Ted Geisel May 21, 2012 at 12:18 PM
Dear Mr. Cicilline, I have no doubt that in your mind you feel you are doing the right thing but America simply cannot afford this anymore. Myself and the majority of Rhode Islanders live within our means and it's time the government started doing the same. We owe more per person that Portugal, Italy, Spain and even Greece! How can you not see the writing on the wall? Don't you think it's a tad hypocritical to say the proposed budget won't be balanced for 30 years when you VOTED AGAINST a balanced budget amendment for the Constitution? Fiscal responsibility is obviously something you are against. Your voting record reflects that. "Our federal budget isn’t just a list of ways to raise and spend revenue – it reflects our values as a nation." I'm sorry but this is a lie. Around 65 percent of the public support a balanced budget. You do not and neither does the budget you support. We are in this mess in part because government has gotten too big and your solution seems to be... just make it a little bit bigger and it will fix everything. How about you put the power back into the hands of the people that made this county great. Let us control our own destiny. Not the government. Just to recap here: You voted AGAINST the balance budget amendment. You voted AGAINST the Cut, Cap and Balance Act of 2011. You voted AGAINST a bill that would return spending to 2008 levels. Your voting record does not reflect fiscal responsibility, does it?

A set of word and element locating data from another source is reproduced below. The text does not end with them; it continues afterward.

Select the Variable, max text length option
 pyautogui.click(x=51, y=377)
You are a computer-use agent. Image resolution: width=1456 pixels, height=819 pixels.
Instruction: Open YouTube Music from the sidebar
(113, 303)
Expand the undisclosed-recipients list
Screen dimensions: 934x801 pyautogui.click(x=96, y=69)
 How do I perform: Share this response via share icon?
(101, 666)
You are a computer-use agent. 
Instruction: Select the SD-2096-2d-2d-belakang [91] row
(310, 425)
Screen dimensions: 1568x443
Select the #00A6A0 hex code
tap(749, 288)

Paul May 21, 2012 at 12:46 PM
David needs to join his brother in jail for his deception and cover-up of Providence financial mess.
Gary Morse May 21, 2012 at 04:20 PM
What the politician said: "I believe that true courage rests in asking everyone to pay their fair share". What the taxpayers heard: Government: good, taxpayers: bad
LauraP. May 22, 2012 at 06:52 AM
Ciccilline... The Name itself speaks to corruption, deception, dishonor and disgrace. How dare this individual think himself worthy of anyone's vote. That anyone would consider voting for such a scoundrel is ludicrous... but this, after all, is RI... the little state that COULDN'T. Our state is destroyed beyond repair. Get out now if you can.